---------- Sayfa alıntısı

Emsal Mahkeme Kararı İzmir 3. Asliye Ticaret Mahkemesi 2015/1090 E. 2021/838 K. 26.10.2021 T.

Görüntülediğiniz mahkeme kararı kesinleşmiş bir karardır.

T.C.
İZMİR
3. ASLİYE TİCARET MAHKEMESİ

ESAS NO : 2015/1090 Esas
KARAR NO : 2021/838

DAVA : Alacak (Kooperatif Üyeliğinin Sona Ermesi Nedeniyle)
DAVA TARİHİ : 25/09/2012
KARAR TARİHİ : 26/10/2021

Mahkememizde görülmekte olan Alacak (Kooperatif Üyeliğinin Sona Ermesi Nedeniyle) davasının yapılan açık yargılaması sonunda;
GEREĞİ DÜŞÜNÜLDÜ:
Davacı vekili tarafından Mahkememizin … Esas sayılı dosyasına sunulan 25/09/2012 harç yatırma tarihli dava dilekçesinde özetle; Müvekkilinin davalı kooperatife 1994 yılından beri ödemede bulunduğunu, kooperatifin gidişatını öğrenmek için aradığında ihraç üye olduğunu haricen öğrendiğini, müvekkilinin 26/06/2012 tarihli dilekçesiyle konu ile ilgili belgelerin kooperatiften gönderilmesini istediğini, daha sonra kooperatif tarafından gönderilen 27/08/2012 tarihli yazıda çıkarılmaya ilişkin belgelerden söz edildiğini böylece 19/05/2007 tarihli yönetim kurulu kararı ile çıkarıldığını öğrendiğini, ancak çıkarılmaya ilişkin gönderilen bir ihtarname olmadığını, çıkarmanın da yasal olmadığını belirterek çıkartılmaya ilişkin yönetim kurulu kararının iptali ile üyeliğinin devam ettiği hususunun tespitini, talep kabul edilmediği takdirde fazlaya ilişkin hakları saklı kalmak kaydı ile müvekkilinin ödediği aidat bedellerinden şimdilik 1.221,22 TL nin işleyecek faizi ile birlikte davalıdan tahsiline karar verilmesini talep etmiştir.

--------------------
---------- Derlenen malzeme

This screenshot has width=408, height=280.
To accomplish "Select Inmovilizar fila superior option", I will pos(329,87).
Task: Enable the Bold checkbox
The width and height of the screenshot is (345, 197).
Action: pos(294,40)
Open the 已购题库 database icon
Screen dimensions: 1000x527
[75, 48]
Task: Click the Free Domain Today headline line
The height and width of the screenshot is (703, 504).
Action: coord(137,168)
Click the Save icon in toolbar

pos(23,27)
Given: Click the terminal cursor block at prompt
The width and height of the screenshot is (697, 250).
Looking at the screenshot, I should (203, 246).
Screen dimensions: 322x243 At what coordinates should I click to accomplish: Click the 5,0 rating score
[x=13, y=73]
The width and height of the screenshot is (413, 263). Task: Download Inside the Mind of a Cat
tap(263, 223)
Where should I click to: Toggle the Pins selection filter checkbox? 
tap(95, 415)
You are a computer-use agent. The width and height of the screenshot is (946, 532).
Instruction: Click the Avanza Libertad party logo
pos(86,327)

--------------------

**Alıştırma görevi 1:** Kooperatif üyeliğine ilişkin mahkeme kararına göre aşağıdaki (a), (b) ve (c) ifadelerinin her biri için evet ya da hayır deyiniz ve kararı belirleyen sözcükleri metinden aynen aktarınız. (a) Dava 25/09/2012 tarihinde açılmıştır. (b) Müvekkilin çıkarılmasına ilişkin yönetim kurulu kararı 2012 tarihlidir. (c) Müvekkilin davalı kooperatife 1994 yılından beri ödemede bulunduğu belirtilmektedir.
**Alıştırma görevi 2:** Kooperatif üyeliğine ilişkin mahkeme kararının metnini, son cümleden sonra kaldığı yerden alıp sürdürünüz.

**Beklenen yanıt 1:**
(a) Evet: "DAVA TARİHİ : 25/09/2012"
(b) Hayır: "19/05/2007 tarihli yönetim kurulu kararı ile çıkarıldığını öğrendiğini"
(c) Evet: "Müvekkilinin davalı kooperatife 1994 yılından beri ödemede bulunduğunu"

**Beklenen yanıt 2:**
Mahkememizin yukarıda belirtilen esas sayılı dosyasına davalı vekili tarafından sunulan cevap dilekçesinde özetle; Davacının müvekkili kooperatife … nolu ortak olduğunu, ortaklık sırasında verdiği adresin … ada … Blok D:… … … İstanbul olduğunu, ödemelerin aksatılması üzerine 12/07/2006 tarihli birinci ihtarnamenin davacının aranan saatlerde işte olması nedeniyle 19/07/2006 tarihinde mahalle muhtarlığına tebliğ edildiğini, 2. İhtarnamenin 16/11/2006 tarihinde gönderildiğini ancak adreste bulunmaması ve muhtarlık kaydının olmaması üzerine tebligatın yapılamadığını, bu kere 2. İhtarnamenin …’nde yayınlandığını, çıkarılma kararına ilişkin tebligatın davacının tanınmaması üzerine geri geldiğini, çıkarılma kararının 22/08/2007 tarihinde olduğunu ve gazetede ilan ettirildiğini, 5 yıllık zaman aşımının gerçekleştiğini, davanın en geç 22/11/2007 de açılması gerektiğini belirterek, davanın reddini talep etmiştir.
Dilekçelerin teatisi aşaması usulüne uygun tamamlanmakla taraf teşkili sağlanmış ve yine usulüne uygun olarak tahkikat aşamasına geçilmiştir.
DELİLLER:
Davalı kooperatif kayıtları, bilirkişi incelemesine esas hazırlanan rapor, Mahkememizin … Esas sayılı dosya örneği ve İzmir … ATM’nin … Esas sayılı dosya örneği dosyamız arasındadır.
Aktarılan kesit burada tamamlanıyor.